| TRECHO DO DOCUMENTO |
Sobre fronteiras e ternos fora de moda


Era um dia quente e úmido, como devem ser todos os dias na fronteira Amazônica do Brasil com a Bolívia. Eu estava ali, entre Rondônia e Beni, para um seminário sobre o impacto das enchentes do Rio Marmoré nas duas cidades irmãs – a brasileira Guajará-Mirim, onde acontecia o seminário, e a vizinha boliviana Guayaramerim.

As atividades da manhã tinham terminado e só recomeçariam à tarde. A agenda  do evento dizia: 1 hora para almoço e 30 minutos para tomar banho. Eu tinha fome e um dilema: comer ou despistar-me. Aquele era meu único tempo livre na cidade e eu queria aproveitar para conhecer Guajará-Mirim. Desde que chegara, todos os moradores me falavam do outro lado do rio: “Vir a Guajará e não atravessar para a Bolívia não é vir a Guajará”. Lá tudo é mais barato - diziam - o povo vem de toda parte do estado para cruzar a fronteira e comprar bugigangas.  Então, era isso que eu iria fazer. Sair de Guajará para entender Guajará.

| MATERIAL EXTRAÍDO |

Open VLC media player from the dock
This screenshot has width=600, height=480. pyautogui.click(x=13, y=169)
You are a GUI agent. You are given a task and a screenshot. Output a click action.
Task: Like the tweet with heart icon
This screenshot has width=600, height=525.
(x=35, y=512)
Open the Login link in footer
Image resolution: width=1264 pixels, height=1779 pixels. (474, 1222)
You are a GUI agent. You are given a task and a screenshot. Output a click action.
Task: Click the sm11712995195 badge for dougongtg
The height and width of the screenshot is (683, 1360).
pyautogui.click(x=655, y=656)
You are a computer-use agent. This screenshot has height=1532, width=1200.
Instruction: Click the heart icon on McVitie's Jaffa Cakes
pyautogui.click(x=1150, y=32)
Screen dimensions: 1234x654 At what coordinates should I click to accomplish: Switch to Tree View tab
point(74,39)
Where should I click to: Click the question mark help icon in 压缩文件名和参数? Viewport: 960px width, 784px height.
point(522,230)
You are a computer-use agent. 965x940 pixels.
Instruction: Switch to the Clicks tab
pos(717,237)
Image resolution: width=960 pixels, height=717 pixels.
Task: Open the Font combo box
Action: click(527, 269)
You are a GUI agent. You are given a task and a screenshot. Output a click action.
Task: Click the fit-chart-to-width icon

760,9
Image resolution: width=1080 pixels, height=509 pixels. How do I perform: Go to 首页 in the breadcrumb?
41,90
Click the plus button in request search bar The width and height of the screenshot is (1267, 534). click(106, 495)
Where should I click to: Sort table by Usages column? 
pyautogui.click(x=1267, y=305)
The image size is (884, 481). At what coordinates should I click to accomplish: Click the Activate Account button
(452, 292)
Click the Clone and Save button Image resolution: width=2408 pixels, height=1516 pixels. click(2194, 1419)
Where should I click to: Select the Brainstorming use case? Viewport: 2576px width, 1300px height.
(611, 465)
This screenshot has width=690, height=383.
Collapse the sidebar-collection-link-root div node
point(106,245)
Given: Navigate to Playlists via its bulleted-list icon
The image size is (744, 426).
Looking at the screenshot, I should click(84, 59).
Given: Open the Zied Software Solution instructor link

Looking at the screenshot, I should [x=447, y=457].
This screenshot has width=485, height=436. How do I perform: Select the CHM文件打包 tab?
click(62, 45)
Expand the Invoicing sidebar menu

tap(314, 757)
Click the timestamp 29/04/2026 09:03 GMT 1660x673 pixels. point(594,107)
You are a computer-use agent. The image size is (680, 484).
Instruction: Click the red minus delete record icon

| ENUNCIADO 1 |
Extraia do trecho tudo o que vai de "Era um dia quente" até "vizinha boliviana Guayaramerim.", sem alterar uma só palavra.
| ENUNCIADO 2 |
No trecho, qual é a cidade boliviana vizinha de Guajará-Mirim?
Use somente o trecho como fonte.

| RESULTADO DO EXERCÍCIO 1 |
Era um dia quente e úmido, como devem ser todos os dias na fronteira Amazônica do Brasil com a Bolívia. Eu estava ali, entre Rondônia e Beni, para um seminário sobre o impacto das enchentes do Rio Marmoré nas duas cidades irmãs – a brasileira Guajará-Mirim, onde acontecia o seminário, e a vizinha boliviana Guayaramerim.

| RESULTADO DO EXERCÍCIO 2 |
Guayaramerim.